Amazon region is known worldwide for the availability of water and for the number of
ecosystems such as dense forests land, flooded forests, flood plains, igapós, open and closed
fields. The important role that the Amazon rainforest plays in the energy and mass exchange
with the atmosphere and the implication of these changes in the climate at a local, regional
and global scale is a fact difficult to be answered. Since such changes are controlled by
atmospheric turbulence, the understanding of turbulent flow in the different atmosphere
layers, in and above the forest canopy and above water surfaces in the Amazon, becomes
necessary. In this work, the vertical variability of the wind velocity, the turbulence statistical
moments, the sensible heat flux (H) and the turbulent kinetic energy dissipation rate (ε) in
different experimental sites in and above Amazon forest were studied. In addition, a
comparison was made between turbulent flows above one of these sites (a rough surface) and
above a lake, which is also located in the Amazon. Regarding the vertical wind profile, data
collected from six towers of different experimental sites were analyzed, aiming to observe the
general characteristics of the behavior of said profile, as well as to test the ability of simplified
models to reproduce such characteristics. In general, the profile below the canopy is strongly
affected by the forest structure. From the soil up to 0.65h (where h = 35 m is the average
height of the forest canopy), the vertical wind profile is approximately constant with height
and has very low values, less than 1,0 ms -1. Above 0.65h up to 2.25h the wind speed
increases with height. As for the models used, both the Yi and Souza models were able to
reproduce satisfactorily the wind profile for the different experimental sites. In relation to this
last model, it was still possible to reduce the amount of input variables required to simulate
the vertical wind speed profile without prejudice to the aforementioned ability. Differently
from the wind profile, the other analyzes performed in this work were based on data from
only two experimental sites. These data were collected by bi and three - dimensional sonic
anemometers arranged from near the forest floor to about 80 m high. Comparing the results of
the two sites studied in this study with other two (investigated by other authors in published
works) also located in Amazonia, these sites showed significant differences in the efficiency
of absorbing momentum of the atmosphere, probably due to small differences in the forest
structure of each site. The behavior of the turbulence statistical moments showed that eddies
generated above the forest canopy hardly penetrate the region below 0.5h, , and that depth can be more easily reached during strong wind conditions. Likewise, H values were higher during
this condition in both during the daytime and nighttime. Another important observation
disappears from the H profile is that is not constant with the height, compromising the
validity of the Monin-Obukhov’s theory similarity. In addition, it has been noted that the
behavior of the H diurnal cycle is quite complex at certain times, changing from positive to
negative within the daytime period. The ε diurnal cycle shows the same behavior at all
heights, influenced by the solar radiation diurnal cycle. The highest values of ε were also
found during the strong winds performance, with a maximum close to the forest canopy top.

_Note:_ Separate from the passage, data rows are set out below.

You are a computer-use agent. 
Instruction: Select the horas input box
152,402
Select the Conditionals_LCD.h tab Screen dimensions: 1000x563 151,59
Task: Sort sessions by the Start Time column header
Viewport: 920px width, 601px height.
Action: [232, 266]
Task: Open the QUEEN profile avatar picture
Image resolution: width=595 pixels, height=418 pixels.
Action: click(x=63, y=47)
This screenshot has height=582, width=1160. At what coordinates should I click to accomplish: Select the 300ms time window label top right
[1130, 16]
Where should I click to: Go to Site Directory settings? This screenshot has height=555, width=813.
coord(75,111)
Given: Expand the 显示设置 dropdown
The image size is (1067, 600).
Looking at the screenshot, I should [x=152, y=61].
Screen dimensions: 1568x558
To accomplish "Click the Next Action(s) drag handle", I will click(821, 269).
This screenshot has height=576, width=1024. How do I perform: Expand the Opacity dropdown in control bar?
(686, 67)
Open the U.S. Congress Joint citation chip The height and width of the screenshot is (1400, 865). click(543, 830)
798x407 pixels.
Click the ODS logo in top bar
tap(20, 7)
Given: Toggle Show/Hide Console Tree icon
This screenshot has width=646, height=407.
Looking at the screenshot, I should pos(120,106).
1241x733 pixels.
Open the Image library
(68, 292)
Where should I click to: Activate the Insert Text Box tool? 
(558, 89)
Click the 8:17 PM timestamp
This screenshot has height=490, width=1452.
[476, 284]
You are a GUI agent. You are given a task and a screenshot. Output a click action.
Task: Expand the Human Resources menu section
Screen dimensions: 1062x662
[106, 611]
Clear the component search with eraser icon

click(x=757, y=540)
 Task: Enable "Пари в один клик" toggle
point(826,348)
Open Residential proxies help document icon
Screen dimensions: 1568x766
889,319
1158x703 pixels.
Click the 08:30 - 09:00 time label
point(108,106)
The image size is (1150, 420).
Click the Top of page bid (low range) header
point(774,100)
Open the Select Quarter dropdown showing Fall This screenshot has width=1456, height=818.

Comparing the turbulence characteristics above the forest with those observed above the lake,
it was verified that in general the air turbulence intensity above the forest was higher than
above the lake during the daytime, due to the high efficiency of the forest in absorbing
momentum of the turbulent flow. During the nighttime the situation was reversed, with
greater air turbulence intensity above the lake, except in some periods in which intermittent
turbulence bursts occur above the forest. The horizontal (Λu) and vertical (Λw) eddies scales
calculated during the daytime period were higher above forest than above the lake, and the
vertical length scale (Lw) was also larger over the forest, but the horizontal length scale (Lu)
was higher above lake. The composites of the vertical velocity power spectra obtained for the
daytime and nighttime periods for each site showed canonical behavior, with a well-defined
inertial subdomain region, except in the nighttime period above the forest. Finally, shear
production was the dominant term of the turbulent kinetic energy (TKE) budget equation
during the daytime period at both sites. All terms calculated in this work at night showed
values close to zero over the lake, indicating that the terms that could not be calculated, such
as the TKE advection, may have contributed to maintenance of turbulence overnight at this
site.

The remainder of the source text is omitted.